> _Directions for this task_
Switch every "Data Protection" in the lines below to "Privacy Protection", and leave everything else unchanged.

Item position entries:
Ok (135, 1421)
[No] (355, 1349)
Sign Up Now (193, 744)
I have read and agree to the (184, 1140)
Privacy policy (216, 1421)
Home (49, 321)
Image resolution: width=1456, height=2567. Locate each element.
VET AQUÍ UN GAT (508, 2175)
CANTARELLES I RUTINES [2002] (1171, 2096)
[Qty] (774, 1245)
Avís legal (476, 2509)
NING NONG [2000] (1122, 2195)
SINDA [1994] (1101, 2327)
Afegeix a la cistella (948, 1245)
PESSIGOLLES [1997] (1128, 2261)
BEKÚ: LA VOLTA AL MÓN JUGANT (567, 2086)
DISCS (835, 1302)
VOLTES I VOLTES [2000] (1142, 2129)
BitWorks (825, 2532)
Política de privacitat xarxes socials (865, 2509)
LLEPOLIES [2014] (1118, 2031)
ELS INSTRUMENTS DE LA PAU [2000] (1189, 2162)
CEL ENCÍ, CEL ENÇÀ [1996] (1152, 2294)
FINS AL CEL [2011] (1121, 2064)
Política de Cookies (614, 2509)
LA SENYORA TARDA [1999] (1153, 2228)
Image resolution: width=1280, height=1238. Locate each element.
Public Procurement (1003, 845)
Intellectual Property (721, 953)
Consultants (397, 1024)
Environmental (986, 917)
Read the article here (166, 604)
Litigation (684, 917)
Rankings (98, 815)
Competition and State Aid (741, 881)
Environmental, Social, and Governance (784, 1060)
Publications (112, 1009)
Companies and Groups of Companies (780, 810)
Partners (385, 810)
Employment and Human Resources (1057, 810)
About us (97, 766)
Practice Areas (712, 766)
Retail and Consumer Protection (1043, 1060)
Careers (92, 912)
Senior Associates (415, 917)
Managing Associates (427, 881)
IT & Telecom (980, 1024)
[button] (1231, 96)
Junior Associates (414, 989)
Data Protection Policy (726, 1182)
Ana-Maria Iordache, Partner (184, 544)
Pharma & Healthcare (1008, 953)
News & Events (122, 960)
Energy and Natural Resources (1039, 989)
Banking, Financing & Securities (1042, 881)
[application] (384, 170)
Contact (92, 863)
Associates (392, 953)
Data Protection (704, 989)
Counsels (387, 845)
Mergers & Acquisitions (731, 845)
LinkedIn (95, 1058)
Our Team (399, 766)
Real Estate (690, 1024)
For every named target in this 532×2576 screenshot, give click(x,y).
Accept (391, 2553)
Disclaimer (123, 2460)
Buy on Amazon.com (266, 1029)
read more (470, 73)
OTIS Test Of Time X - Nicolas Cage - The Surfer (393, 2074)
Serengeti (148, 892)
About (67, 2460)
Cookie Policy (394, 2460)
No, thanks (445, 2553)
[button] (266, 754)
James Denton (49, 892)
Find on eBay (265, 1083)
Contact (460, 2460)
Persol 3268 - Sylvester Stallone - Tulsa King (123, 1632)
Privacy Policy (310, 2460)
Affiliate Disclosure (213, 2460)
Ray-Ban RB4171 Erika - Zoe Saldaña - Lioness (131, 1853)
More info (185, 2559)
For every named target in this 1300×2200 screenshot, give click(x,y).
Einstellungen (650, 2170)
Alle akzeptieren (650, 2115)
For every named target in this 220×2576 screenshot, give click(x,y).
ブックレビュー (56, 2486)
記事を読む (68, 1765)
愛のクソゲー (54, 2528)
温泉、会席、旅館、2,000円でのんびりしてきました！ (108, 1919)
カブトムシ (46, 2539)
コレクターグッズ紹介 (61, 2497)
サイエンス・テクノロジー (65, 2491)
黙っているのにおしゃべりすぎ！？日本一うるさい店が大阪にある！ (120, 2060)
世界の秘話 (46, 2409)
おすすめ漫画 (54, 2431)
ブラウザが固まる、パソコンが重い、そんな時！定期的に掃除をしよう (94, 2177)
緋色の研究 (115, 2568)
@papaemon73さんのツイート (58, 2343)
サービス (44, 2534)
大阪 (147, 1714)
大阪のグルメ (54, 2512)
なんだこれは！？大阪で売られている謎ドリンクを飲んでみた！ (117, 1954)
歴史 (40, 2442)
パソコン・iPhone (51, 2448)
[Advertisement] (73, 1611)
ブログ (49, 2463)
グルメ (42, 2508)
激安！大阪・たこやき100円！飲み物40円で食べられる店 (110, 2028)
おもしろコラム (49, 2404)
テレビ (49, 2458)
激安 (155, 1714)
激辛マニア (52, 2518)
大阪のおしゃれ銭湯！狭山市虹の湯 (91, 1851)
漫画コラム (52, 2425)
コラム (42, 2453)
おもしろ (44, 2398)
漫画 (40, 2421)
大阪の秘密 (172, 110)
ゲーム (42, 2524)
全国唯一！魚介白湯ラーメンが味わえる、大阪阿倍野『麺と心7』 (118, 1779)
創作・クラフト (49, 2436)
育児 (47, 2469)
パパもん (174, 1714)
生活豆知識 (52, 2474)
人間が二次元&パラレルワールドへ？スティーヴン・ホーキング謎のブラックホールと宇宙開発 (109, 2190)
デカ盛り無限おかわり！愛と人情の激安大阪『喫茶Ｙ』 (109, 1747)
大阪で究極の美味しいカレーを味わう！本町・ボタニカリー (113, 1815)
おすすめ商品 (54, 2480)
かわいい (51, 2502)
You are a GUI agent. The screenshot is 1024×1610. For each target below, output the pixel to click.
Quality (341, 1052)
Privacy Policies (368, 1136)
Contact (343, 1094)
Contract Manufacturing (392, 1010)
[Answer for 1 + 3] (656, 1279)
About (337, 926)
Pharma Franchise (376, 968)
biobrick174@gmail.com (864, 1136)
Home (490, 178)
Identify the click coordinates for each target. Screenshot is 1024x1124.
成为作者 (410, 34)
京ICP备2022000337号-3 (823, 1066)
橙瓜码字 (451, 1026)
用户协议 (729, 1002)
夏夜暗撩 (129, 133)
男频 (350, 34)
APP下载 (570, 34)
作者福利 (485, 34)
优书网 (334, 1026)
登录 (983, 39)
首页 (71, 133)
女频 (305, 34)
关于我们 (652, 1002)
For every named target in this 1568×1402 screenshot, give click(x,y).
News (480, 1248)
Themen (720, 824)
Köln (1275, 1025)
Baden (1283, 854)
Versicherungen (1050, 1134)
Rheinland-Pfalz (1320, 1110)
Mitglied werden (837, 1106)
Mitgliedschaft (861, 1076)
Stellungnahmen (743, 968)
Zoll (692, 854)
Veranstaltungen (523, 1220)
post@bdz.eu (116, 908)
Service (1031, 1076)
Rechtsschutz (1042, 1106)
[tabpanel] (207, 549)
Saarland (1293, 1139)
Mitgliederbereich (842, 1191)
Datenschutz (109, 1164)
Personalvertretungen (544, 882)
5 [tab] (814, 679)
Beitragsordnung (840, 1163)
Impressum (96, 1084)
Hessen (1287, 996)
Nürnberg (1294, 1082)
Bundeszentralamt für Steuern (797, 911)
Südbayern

> _Output for this exercise_
Ok (135, 1421)
[No] (355, 1349)
Sign Up Now (193, 744)
I have read and agree to the (184, 1140)
Privacy policy (216, 1421)
Home (49, 321)
Image resolution: width=1456, height=2567. Locate each element.
VET AQUÍ UN GAT (508, 2175)
CANTARELLES I RUTINES [2002] (1171, 2096)
[Qty] (774, 1245)
Avís legal (476, 2509)
NING NONG [2000] (1122, 2195)
SINDA [1994] (1101, 2327)
Afegeix a la cistella (948, 1245)
PESSIGOLLES [1997] (1128, 2261)
BEKÚ: LA VOLTA AL MÓN JUGANT (567, 2086)
DISCS (835, 1302)
VOLTES I VOLTES [2000] (1142, 2129)
BitWorks (825, 2532)
Política de privacitat xarxes socials (865, 2509)
LLEPOLIES [2014] (1118, 2031)
ELS INSTRUMENTS DE LA PAU [2000] (1189, 2162)
CEL ENCÍ, CEL ENÇÀ [1996] (1152, 2294)
FINS AL CEL [2011] (1121, 2064)
Política de Cookies (614, 2509)
LA SENYORA TARDA [1999] (1153, 2228)
Image resolution: width=1280, height=1238. Locate each element.
Public Procurement (1003, 845)
Intellectual Property (721, 953)
Consultants (397, 1024)
Environmental (986, 917)
Read the article here (166, 604)
Litigation (684, 917)
Rankings (98, 815)
Competition and State Aid (741, 881)
Environmental, Social, and Governance (784, 1060)
Publications (112, 1009)
Companies and Groups of Companies (780, 810)
Partners (385, 810)
Employment and Human Resources (1057, 810)
About us (97, 766)
Practice Areas (712, 766)
Retail and Consumer Protection (1043, 1060)
Careers (92, 912)
Senior Associates (415, 917)
Managing Associates (427, 881)
IT & Telecom (980, 1024)
[button] (1231, 96)
Junior Associates (414, 989)
Privacy Protection Policy (726, 1182)
Ana-Maria Iordache, Partner (184, 544)
Pharma & Healthcare (1008, 953)
News & Events (122, 960)
Energy and Natural Resources (1039, 989)
Banking, Financing & Securities (1042, 881)
[application] (384, 170)
Contact (92, 863)
Associates (392, 953)
Privacy Protection (704, 989)
Counsels (387, 845)
Mergers & Acquisitions (731, 845)
LinkedIn (95, 1058)
Our Team (399, 766)
Real Estate (690, 1024)
For every named target in this 532×2576 screenshot, give click(x,y).
Accept (391, 2553)
Disclaimer (123, 2460)
Buy on Amazon.com (266, 1029)
read more (470, 73)
OTIS Test Of Time X - Nicolas Cage - The Surfer (393, 2074)
Serengeti (148, 892)
About (67, 2460)
Cookie Policy (394, 2460)
No, thanks (445, 2553)
[button] (266, 754)
James Denton (49, 892)
Find on eBay (265, 1083)
Contact (460, 2460)
Persol 3268 - Sylvester Stallone - Tulsa King (123, 1632)
Privacy Policy (310, 2460)
Affiliate Disclosure (213, 2460)
Ray-Ban RB4171 Erika - Zoe Saldaña - Lioness (131, 1853)
More info (185, 2559)
For every named target in this 1300×2200 screenshot, give click(x,y).
Einstellungen (650, 2170)
Alle akzeptieren (650, 2115)
For every named target in this 220×2576 screenshot, give click(x,y).
ブックレビュー (56, 2486)
記事を読む (68, 1765)
愛のクソゲー (54, 2528)
温泉、会席、旅館、2,000円でのんびりしてきました！ (108, 1919)
カブトムシ (46, 2539)
コレクターグッズ紹介 (61, 2497)
サイエンス・テクノロジー (65, 2491)
黙っているのにおしゃべりすぎ！？日本一うるさい店が大阪にある！ (120, 2060)
世界の秘話 (46, 2409)
おすすめ漫画 (54, 2431)
ブラウザが固まる、パソコンが重い、そんな時！定期的に掃除をしよう (94, 2177)
緋色の研究 (115, 2568)
@papaemon73さんのツイート (58, 2343)
サービス (44, 2534)
大阪 (147, 1714)
大阪のグルメ (54, 2512)
なんだこれは！？大阪で売られている謎ドリンクを飲んでみた！ (117, 1954)
歴史 (40, 2442)
パソコン・iPhone (51, 2448)
[Advertisement] (73, 1611)
ブログ (49, 2463)
グルメ (42, 2508)
激安！大阪・たこやき100円！飲み物40円で食べられる店 (110, 2028)
おもしろコラム (49, 2404)
テレビ (49, 2458)
激安 (155, 1714)
激辛マニア (52, 2518)
大阪のおしゃれ銭湯！狭山市虹の湯 (91, 1851)
漫画コラム (52, 2425)
コラム (42, 2453)
おもしろ (44, 2398)
漫画 (40, 2421)
大阪の秘密 (172, 110)
ゲーム (42, 2524)
全国唯一！魚介白湯ラーメンが味わえる、大阪阿倍野『麺と心7』 (118, 1779)
創作・クラフト (49, 2436)
育児 (47, 2469)
パパもん (174, 1714)
生活豆知識 (52, 2474)
人間が二次元&パラレルワールドへ？スティーヴン・ホーキング謎のブラックホールと宇宙開発 (109, 2190)
デカ盛り無限おかわり！愛と人情の激安大阪『喫茶Ｙ』 (109, 1747)
大阪で究極の美味しいカレーを味わう！本町・ボタニカリー (113, 1815)
おすすめ商品 (54, 2480)
かわいい (51, 2502)
You are a GUI agent. The screenshot is 1024×1610. For each target below, output the pixel to click.
Quality (341, 1052)
Privacy Policies (368, 1136)
Contact (343, 1094)
Contract Manufacturing (392, 1010)
[Answer for 1 + 3] (656, 1279)
About (337, 926)
Pharma Franchise (376, 968)
biobrick174@gmail.com (864, 1136)
Home (490, 178)
Identify the click coordinates for each target. Screenshot is 1024x1124.
成为作者 (410, 34)
京ICP备2022000337号-3 (823, 1066)
橙瓜码字 (451, 1026)
用户协议 (729, 1002)
夏夜暗撩 (129, 133)
男频 (350, 34)
APP下载 (570, 34)
作者福利 (485, 34)
优书网 (334, 1026)
登录 (983, 39)
首页 (71, 133)
女频 (305, 34)
关于我们 (652, 1002)
For every named target in this 1568×1402 screenshot, give click(x,y).
News (480, 1248)
Themen (720, 824)
Köln (1275, 1025)
Baden (1283, 854)
Versicherungen (1050, 1134)
Rheinland-Pfalz (1320, 1110)
Mitglied werden (837, 1106)
Mitgliedschaft (861, 1076)
Stellungnahmen (743, 968)
Zoll (692, 854)
Veranstaltungen (523, 1220)
post@bdz.eu (116, 908)
Service (1031, 1076)
Rechtsschutz (1042, 1106)
[tabpanel] (207, 549)
Saarland (1293, 1139)
Mitgliederbereich (842, 1191)
Datenschutz (109, 1164)
Personalvertretungen (544, 882)
5 [tab] (814, 679)
Beitragsordnung (840, 1163)
Impressum (96, 1084)
Hessen (1287, 996)
Nürnberg (1294, 1082)
Bundeszentralamt für Steuern (797, 911)
Südbayern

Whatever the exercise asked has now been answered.